本発明の目的は、コンパクトでありながら、かつ、塵埃発生を抑制しながら能率よく脱穀処理できるとともに高水分時でも受網詰まりが発生しにくい脱穀機を提供することにある。
【0004】
【課題を解決するための手段】
請求項1による発明の構成、作用、効果はつぎのとおりである。
【0005】
〔構成〕
刈取り穀稈の穂先側が脱穀搬送装置によって扱室の受網と扱胴との間を移送されて脱穀処理するように構成した脱穀機であって、
前記受網を、扱胴周方向に沿う縦桟部材の複数と、扱胴軸芯方向に沿う横桟部材の複数とが組み合って成る格子受網で構成し、
前記複数の横桟部材のうちの扱室奥側に位置して脱穀穀稈の穂先側を支持するする複数の穂先側横桟部材として、外径が大小異なる大径穂先側横桟部材と小径穂先側横桟部材を設け、
前記大径穂先側横桟部材の扱室内側端から扱胴軸芯までの距離を、前記複数の横桟部材のうちの前記各穂先側横桟部材よりも脱穀搬送装置側に位置する株元側横桟部材の扱室内側端から扱胴軸芯までの距離より小に設定し、
前記小径穂先側桟部材の扱室内側端から扱胴軸芯までの距離を、前記株元側横桟部材のその距離と同一に設定してある。
【0006】
〔作用〕
受網を格子受網とし、脱穀処理物が迅速に漏下しやすいように比較的大きな目合いを受網に備えさせながら、その目合いの大きさの割りには優れた受網強度を発揮させるものである。
【0007】
脱穀対象穀稈の穂先側に前記穂先側横桟部材が対応することにより、その穂先側が穂先側横桟部材に支持されて扱胴による扱き作用が受けやすい状態で、株元側が株元側横桟部材で支持されて扱胴による扱き作用を抑制した状態で脱穀処理されるものである。すなわち、穂先側も株元側も扱胴軸芯までの距離が長い横桟部材で支持されるものに比し、穂先側に扱き作用が及びやすくなり、脱穀不足を発生しにくくしながら脱穀処理できる。穂先側も株元側も扱胴軸芯までの距離が短い横桟部材で支持されるものに比し、扱胴の株元側に対する扱き作用が軽減し、切れワラなどを発生しにくくしながら脱穀処理できる。

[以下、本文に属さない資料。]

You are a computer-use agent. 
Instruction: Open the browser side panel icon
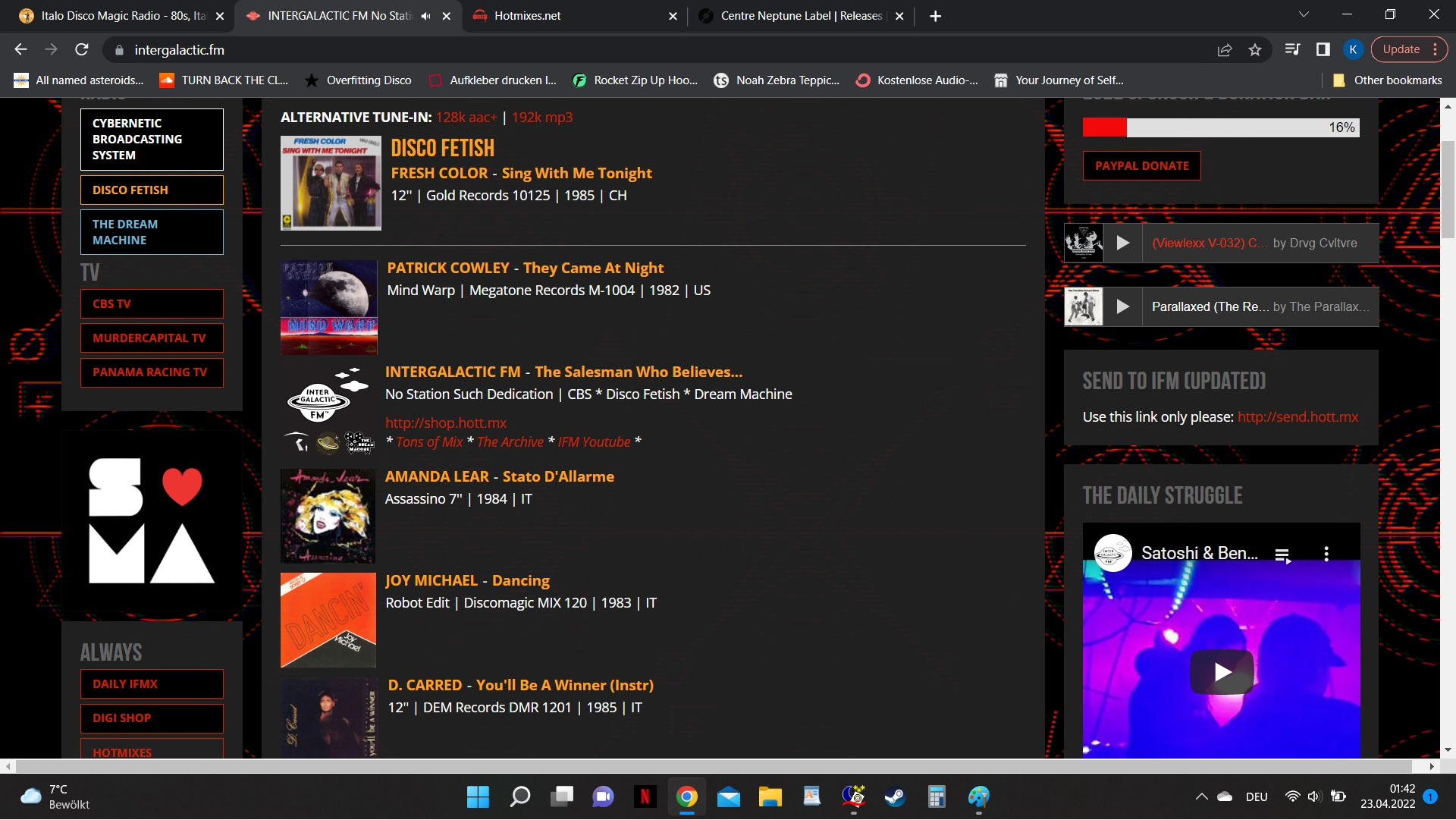tap(1323, 50)
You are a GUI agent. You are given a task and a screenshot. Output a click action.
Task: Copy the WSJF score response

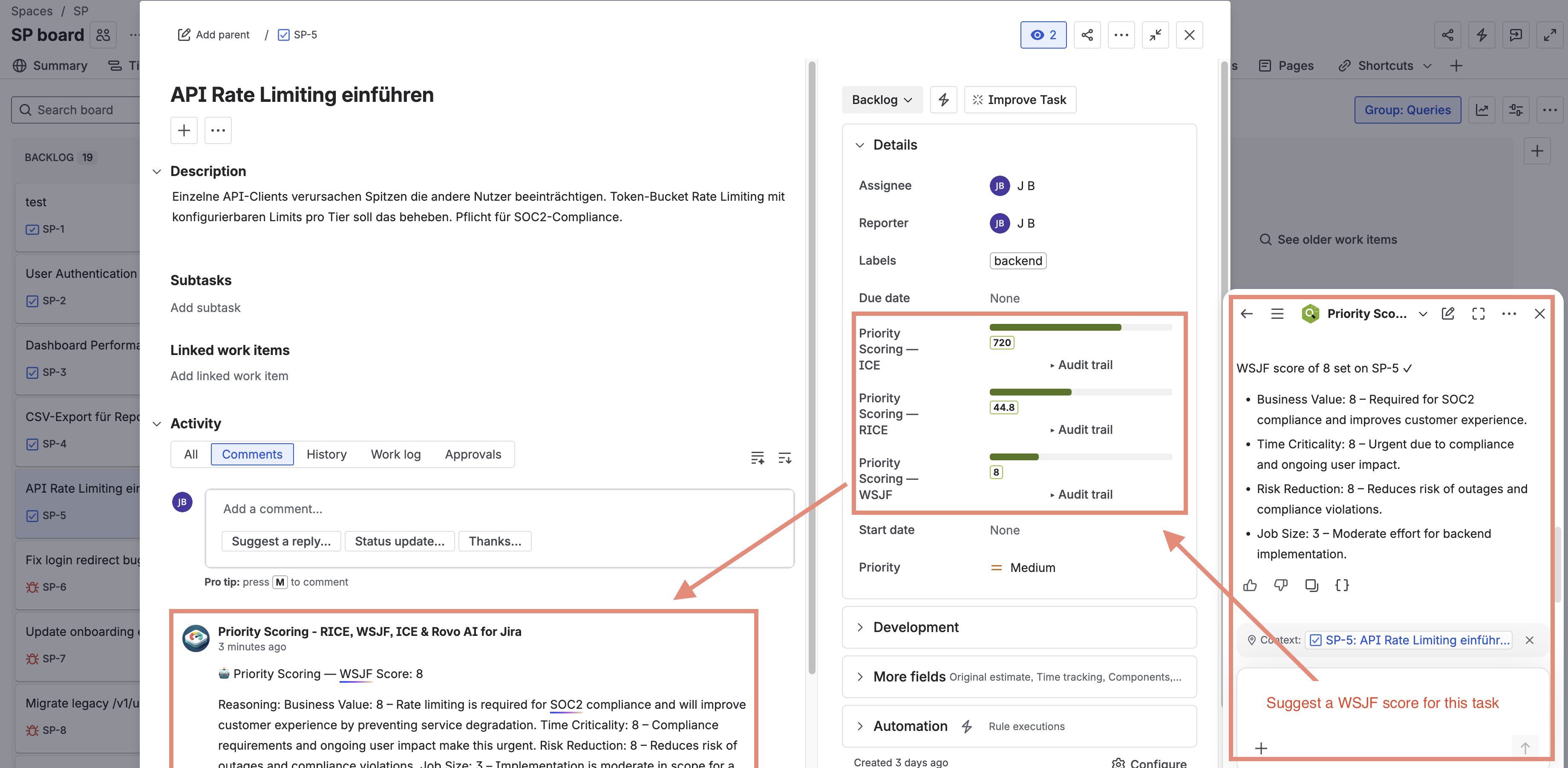coord(1312,585)
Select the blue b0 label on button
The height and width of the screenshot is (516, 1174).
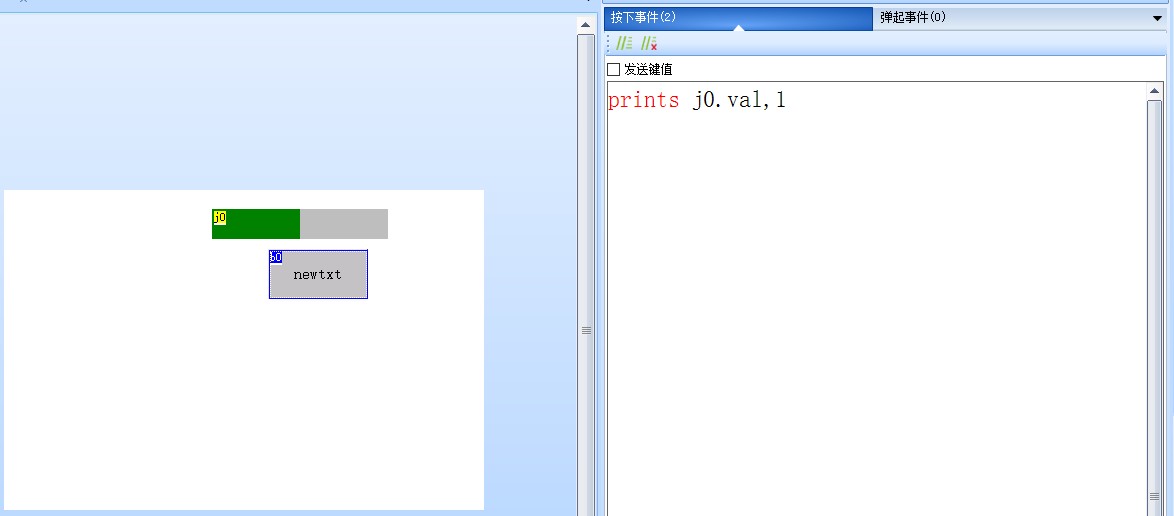click(275, 257)
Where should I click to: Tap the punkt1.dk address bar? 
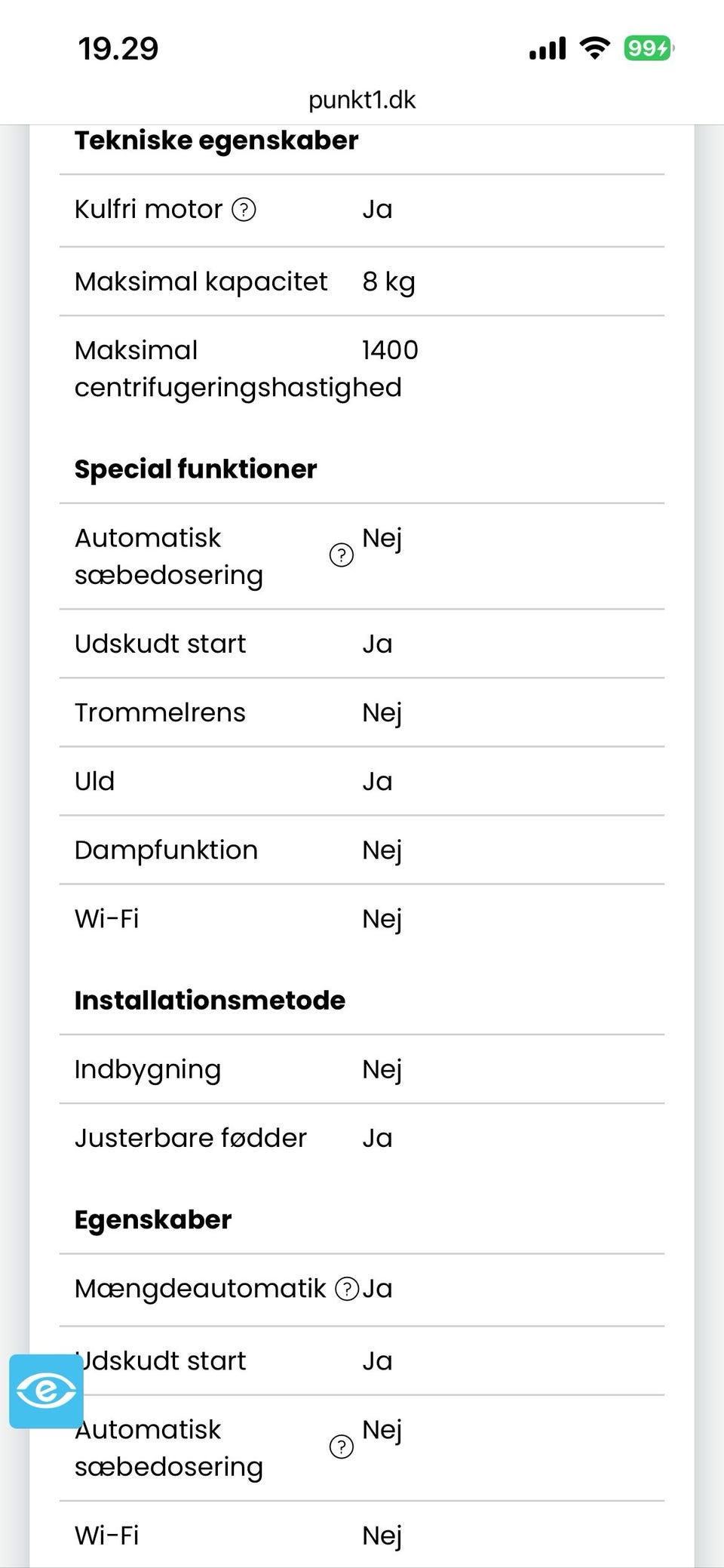pos(362,100)
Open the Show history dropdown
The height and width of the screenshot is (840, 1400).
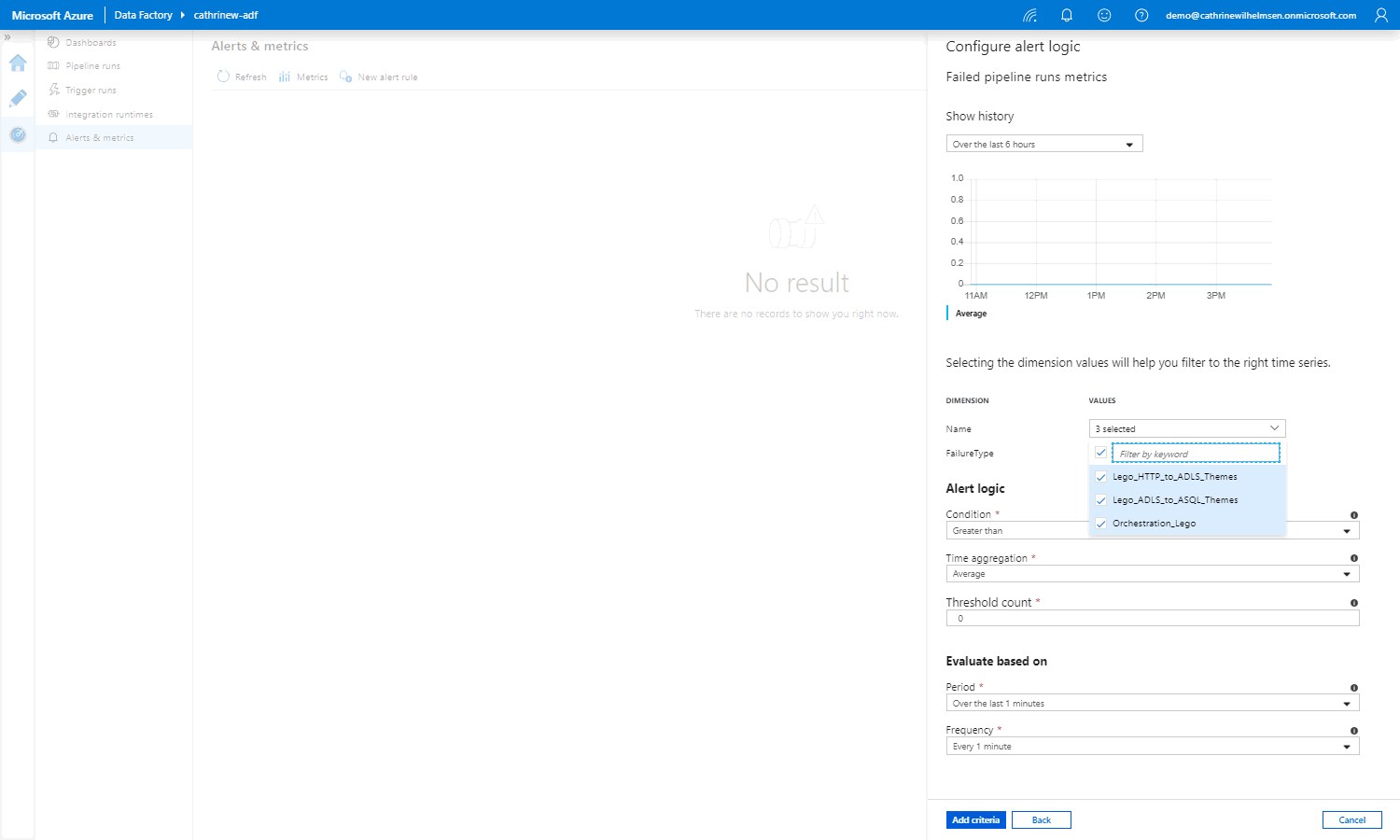(x=1043, y=145)
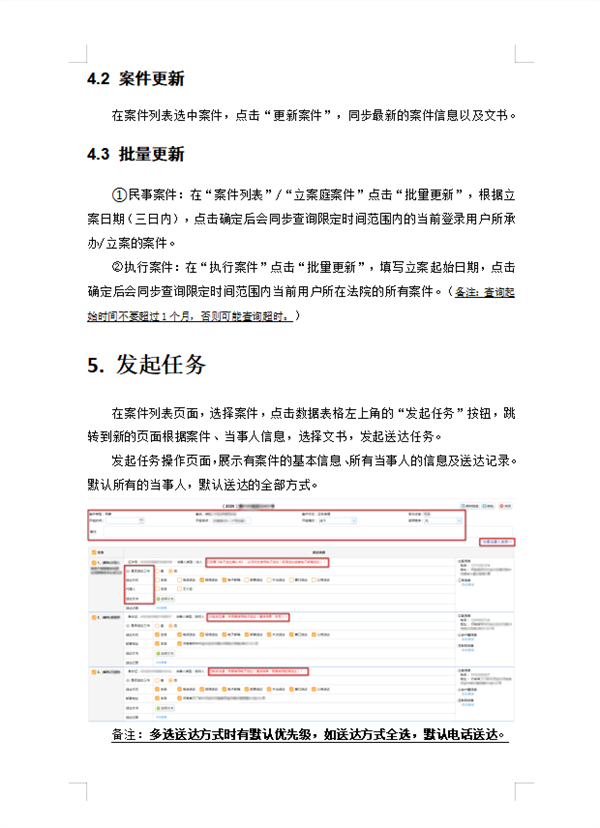Toggle the select-all checkbox in table header

(x=94, y=551)
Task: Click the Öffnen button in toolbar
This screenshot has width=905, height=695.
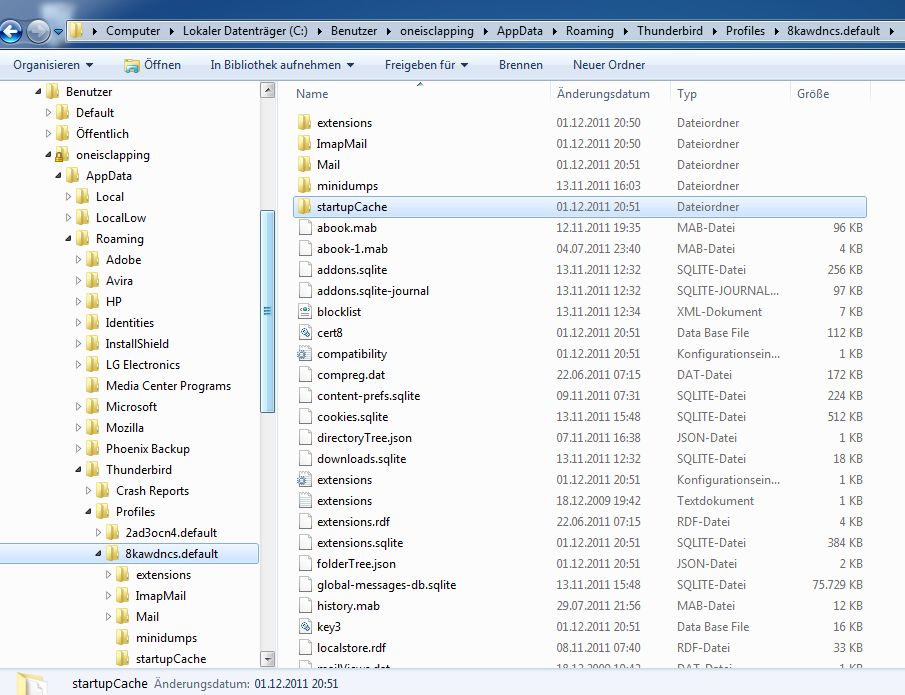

これにより、扱室に比較的多くの穀稈を供給しても、穀稈水分が比較的高くても、穀稈供給量の割りには面積の小さい受網で脱穀処理物を詰まりが発生しにくい状態で迅速に漏下させながら、かつ、塵埃や脱穀不足の発生を抑制しながら脱穀処理できる。
【0008】
〔効果〕
刈取り穀稈の穂先側を脱穀搬送装置によって扱室に供給して損傷穀粒を少なく抑制しながら脱穀処理できるものを、穀稈を水分が高くても扱室に迅速に供給したり多量に供給したりして能率よく脱穀処理できるとともに、脱穀不足や脱穀塵埃が発生しにくい状態に得られる。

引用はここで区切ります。